Stored items from a collection
##########
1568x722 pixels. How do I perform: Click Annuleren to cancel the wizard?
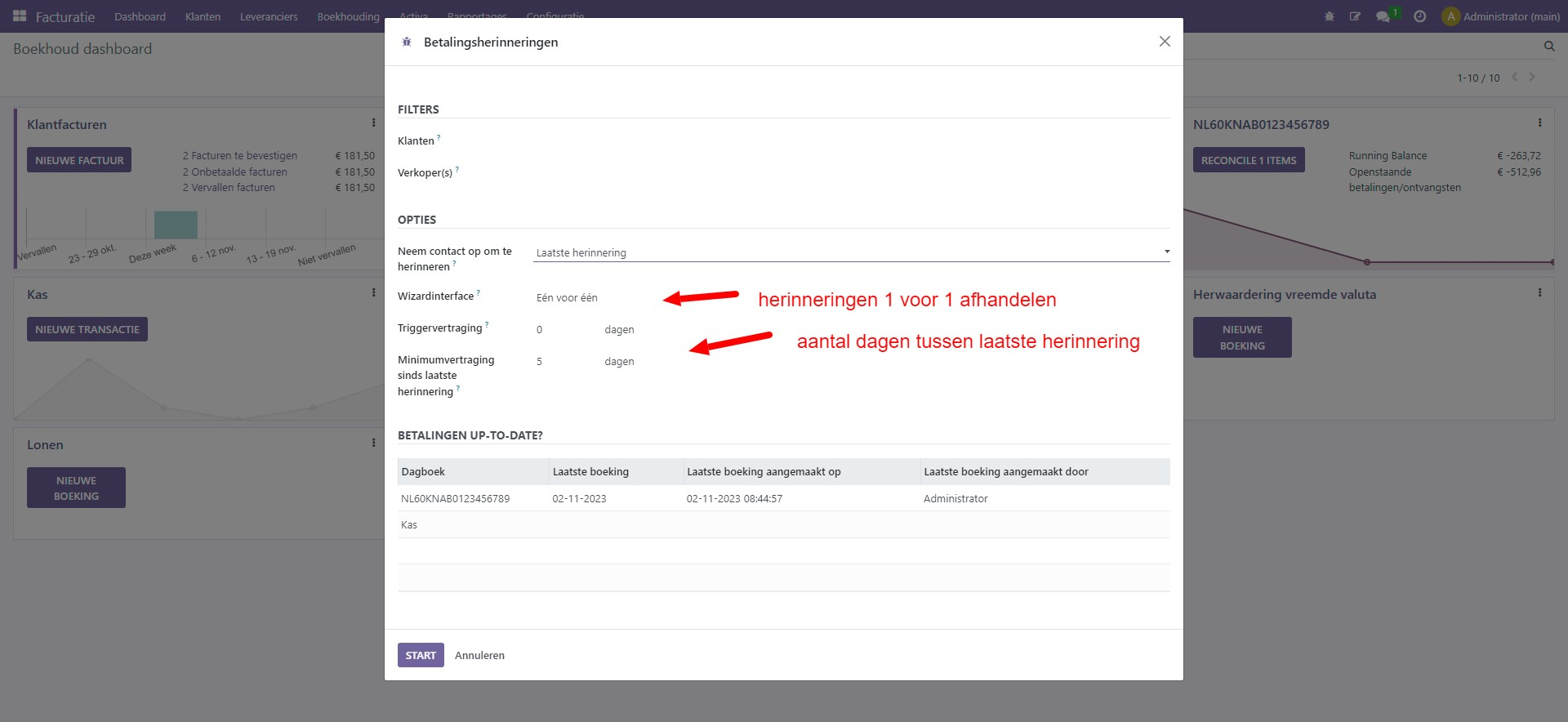479,655
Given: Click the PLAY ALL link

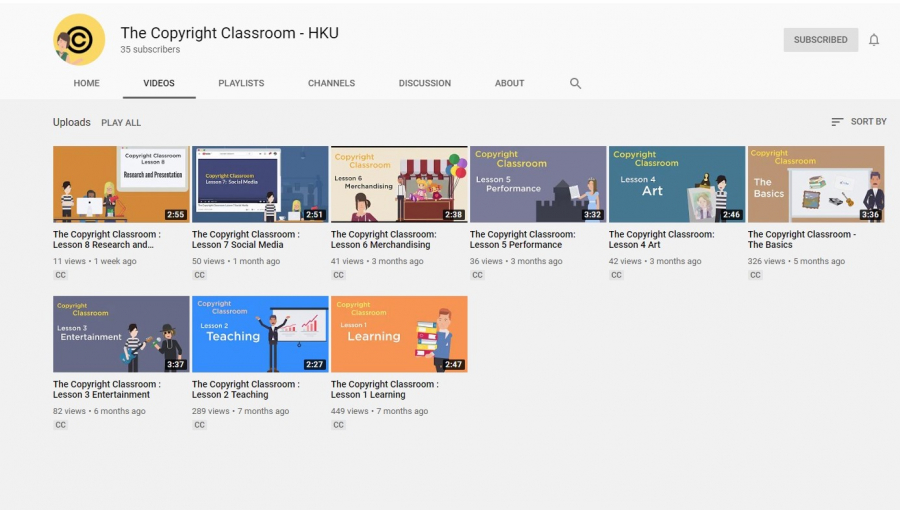Looking at the screenshot, I should (121, 123).
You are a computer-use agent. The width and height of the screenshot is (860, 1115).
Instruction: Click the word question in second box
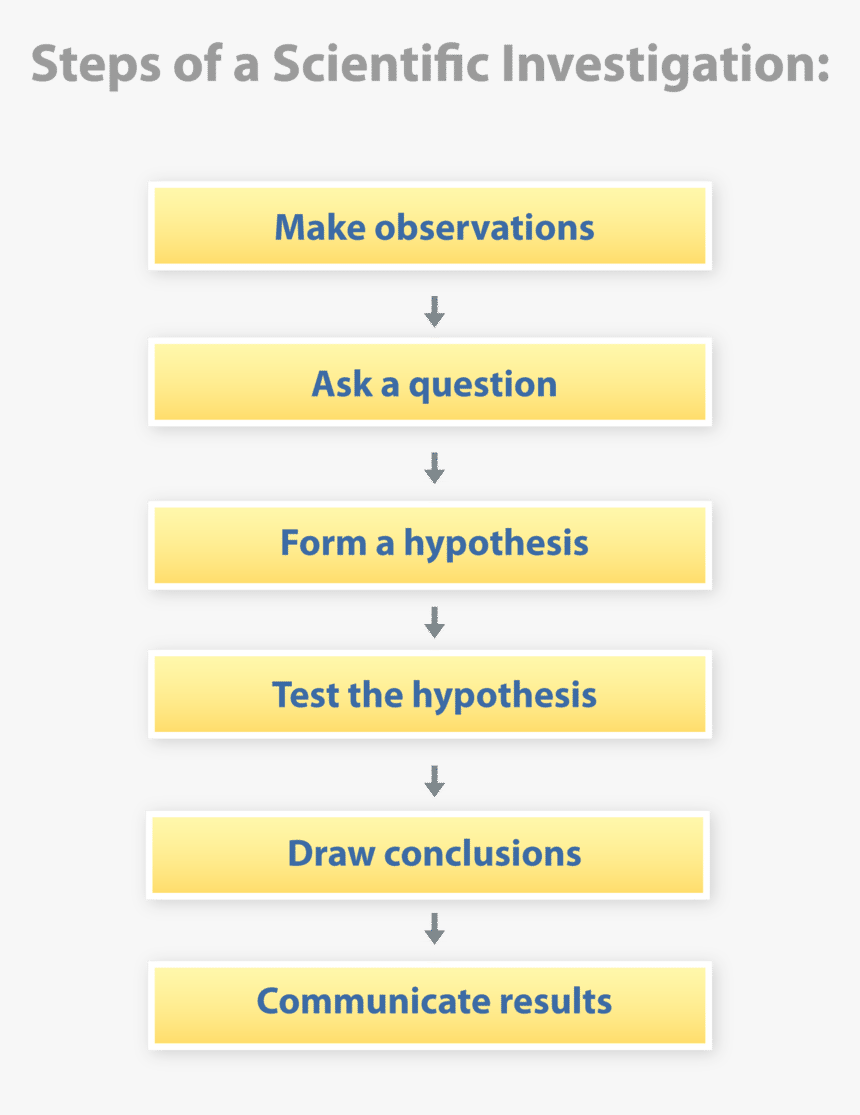pos(483,386)
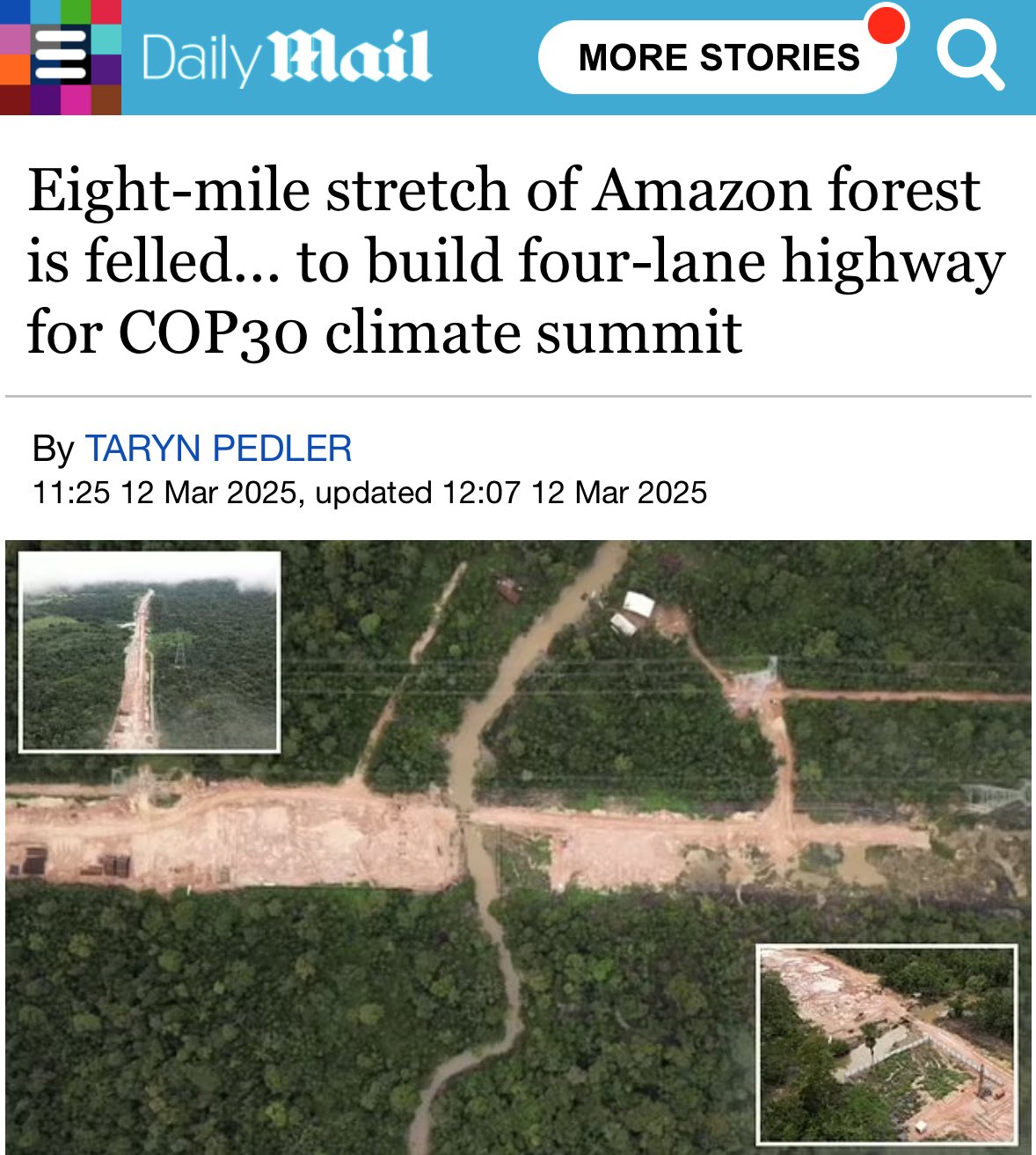Go to Daily Mail homepage logo
Image resolution: width=1036 pixels, height=1155 pixels.
[286, 58]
##########
### About this exercise
Repeat the data in full, exactly as it stands, but drop every picture.

### Task output
1568x722 pixels. How do I perform: Click Annuleren to cancel the wizard?
479,655
Given: Click the PLAY ALL link

Looking at the screenshot, I should (121, 123).
You are a computer-use agent. The width and height of the screenshot is (860, 1115).
Instruction: Click the word question in second box
pos(483,386)
Go to Daily Mail homepage logo
Image resolution: width=1036 pixels, height=1155 pixels.
[286, 58]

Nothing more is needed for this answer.